# ADT 120watt with Temp control



## BigAnt (13/4/15)

http://www.indianvapers.com/forum/index.php?topic=273.0

*Specifications*
Adjustable wattage - 1 to 120 watts (increments of 1w)
Adjustable Temperature - 100 to 300 degree Centigrade
Resistance - 0.1 to 4.0 ohm
Input Voltage - 6.0 to 8.4v/30A
Output Voltage - 1v to 6v
Battery - 2x 18650

Set temperature and real time temperature display
Supports temperature alarm of ordinary thermal fuse
Protection from overheating and reverse battery polarity

(The above specifications are as per given by the PSmoke rep)

Reactions: Like 2


----------



## andro (13/4/15)

Nice ... But it still doesnt do coffee.... Sorry just a joke . I love to see new devices coming out

Reactions: Funny 2


----------



## BigAnt (13/4/15)

andro said:


> Nice ... But it still doesnt do coffee.... Sorry just a joke . I love to see new devices coming out


I know the screen is not for everyone. 
I was looking for a dual 18650 box that has temp control and will do close to 100watts.
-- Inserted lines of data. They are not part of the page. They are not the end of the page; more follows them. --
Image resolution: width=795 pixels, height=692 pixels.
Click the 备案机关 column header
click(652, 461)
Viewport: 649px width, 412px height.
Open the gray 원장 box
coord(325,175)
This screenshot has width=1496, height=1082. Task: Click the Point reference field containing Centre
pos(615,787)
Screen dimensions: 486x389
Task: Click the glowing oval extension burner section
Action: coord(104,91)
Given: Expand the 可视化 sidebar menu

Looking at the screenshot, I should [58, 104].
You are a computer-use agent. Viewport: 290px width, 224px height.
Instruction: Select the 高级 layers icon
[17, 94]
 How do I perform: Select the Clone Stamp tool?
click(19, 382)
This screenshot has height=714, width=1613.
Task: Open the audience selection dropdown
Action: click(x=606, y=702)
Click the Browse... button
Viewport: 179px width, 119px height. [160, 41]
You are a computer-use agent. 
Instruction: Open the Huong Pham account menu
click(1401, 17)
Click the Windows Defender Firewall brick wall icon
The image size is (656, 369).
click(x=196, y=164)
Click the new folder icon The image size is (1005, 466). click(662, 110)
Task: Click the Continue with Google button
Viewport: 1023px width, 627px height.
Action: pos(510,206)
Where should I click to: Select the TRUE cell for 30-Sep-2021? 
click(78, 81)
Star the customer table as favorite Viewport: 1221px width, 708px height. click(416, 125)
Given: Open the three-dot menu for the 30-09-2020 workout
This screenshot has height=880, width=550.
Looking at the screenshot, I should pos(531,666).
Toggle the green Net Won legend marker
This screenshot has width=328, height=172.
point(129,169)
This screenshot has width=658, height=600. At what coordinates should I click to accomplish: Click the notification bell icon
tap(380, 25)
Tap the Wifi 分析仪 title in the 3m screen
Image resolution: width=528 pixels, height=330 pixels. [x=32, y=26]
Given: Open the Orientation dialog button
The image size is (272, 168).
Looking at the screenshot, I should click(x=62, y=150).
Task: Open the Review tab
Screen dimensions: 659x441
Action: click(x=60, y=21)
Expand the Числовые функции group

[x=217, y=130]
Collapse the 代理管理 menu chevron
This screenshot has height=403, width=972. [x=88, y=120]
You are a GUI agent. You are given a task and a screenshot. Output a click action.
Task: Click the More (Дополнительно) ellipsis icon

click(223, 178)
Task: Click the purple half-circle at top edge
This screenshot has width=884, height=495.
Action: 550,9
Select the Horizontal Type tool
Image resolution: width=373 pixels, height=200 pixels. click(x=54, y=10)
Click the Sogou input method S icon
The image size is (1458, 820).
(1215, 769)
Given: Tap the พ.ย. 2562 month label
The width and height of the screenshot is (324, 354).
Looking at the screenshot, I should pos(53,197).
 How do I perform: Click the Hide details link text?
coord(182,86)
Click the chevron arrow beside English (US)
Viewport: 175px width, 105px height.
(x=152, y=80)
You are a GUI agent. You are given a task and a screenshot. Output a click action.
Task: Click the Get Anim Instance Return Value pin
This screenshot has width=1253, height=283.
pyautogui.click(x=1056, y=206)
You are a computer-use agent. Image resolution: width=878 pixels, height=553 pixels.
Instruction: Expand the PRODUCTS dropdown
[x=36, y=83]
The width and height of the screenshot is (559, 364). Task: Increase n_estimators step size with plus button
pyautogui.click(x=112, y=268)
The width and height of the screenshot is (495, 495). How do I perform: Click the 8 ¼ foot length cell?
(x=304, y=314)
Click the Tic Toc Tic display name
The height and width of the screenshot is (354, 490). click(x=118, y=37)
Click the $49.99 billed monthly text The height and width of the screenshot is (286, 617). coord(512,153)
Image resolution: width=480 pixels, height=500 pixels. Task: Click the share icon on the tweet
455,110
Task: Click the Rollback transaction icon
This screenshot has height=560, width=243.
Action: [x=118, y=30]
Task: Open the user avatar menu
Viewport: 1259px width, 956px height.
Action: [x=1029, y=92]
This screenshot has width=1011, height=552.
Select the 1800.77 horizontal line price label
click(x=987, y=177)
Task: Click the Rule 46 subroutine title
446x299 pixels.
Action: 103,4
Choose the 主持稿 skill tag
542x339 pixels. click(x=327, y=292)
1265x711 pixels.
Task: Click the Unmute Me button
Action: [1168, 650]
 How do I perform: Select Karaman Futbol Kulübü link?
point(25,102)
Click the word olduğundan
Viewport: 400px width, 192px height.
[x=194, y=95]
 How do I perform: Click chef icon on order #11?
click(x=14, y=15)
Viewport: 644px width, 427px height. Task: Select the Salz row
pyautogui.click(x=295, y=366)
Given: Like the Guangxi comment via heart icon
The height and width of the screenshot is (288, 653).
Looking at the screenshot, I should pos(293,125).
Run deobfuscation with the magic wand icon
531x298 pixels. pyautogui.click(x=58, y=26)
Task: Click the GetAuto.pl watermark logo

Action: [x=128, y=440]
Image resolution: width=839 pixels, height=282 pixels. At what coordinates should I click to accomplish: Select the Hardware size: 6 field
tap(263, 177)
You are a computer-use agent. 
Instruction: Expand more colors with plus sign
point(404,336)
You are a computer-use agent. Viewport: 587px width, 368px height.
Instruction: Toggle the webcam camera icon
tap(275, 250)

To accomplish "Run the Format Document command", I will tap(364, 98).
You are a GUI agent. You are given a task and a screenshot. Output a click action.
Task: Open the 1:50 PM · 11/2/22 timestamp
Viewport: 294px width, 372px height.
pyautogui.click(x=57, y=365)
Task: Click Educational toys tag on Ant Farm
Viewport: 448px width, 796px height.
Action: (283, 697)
So far this is all I could find,


----------



## andro (13/4/15)

BigAnt said:


> I know the screen is not for everyone.
> I was looking for a dual 18650 box that has temp control and will do close to 100watts. So far this is all I could find,


Dont get me wrong i actually like the look of it .


----------



## huffnpuff (13/4/15)

BigAnt said:


> I was looking for a dual 18650 box that has temp control and will do close to 100watts. So far this is all I could find,


You should also look at the new Pioneer4You IPV4 100w. Ticks all the requirements you're looking for. Scheduled to be released within the next week or so.


----------



## Dirge (13/4/15)

@andro Yeah It's not a bad looking device. The more the merrier


----------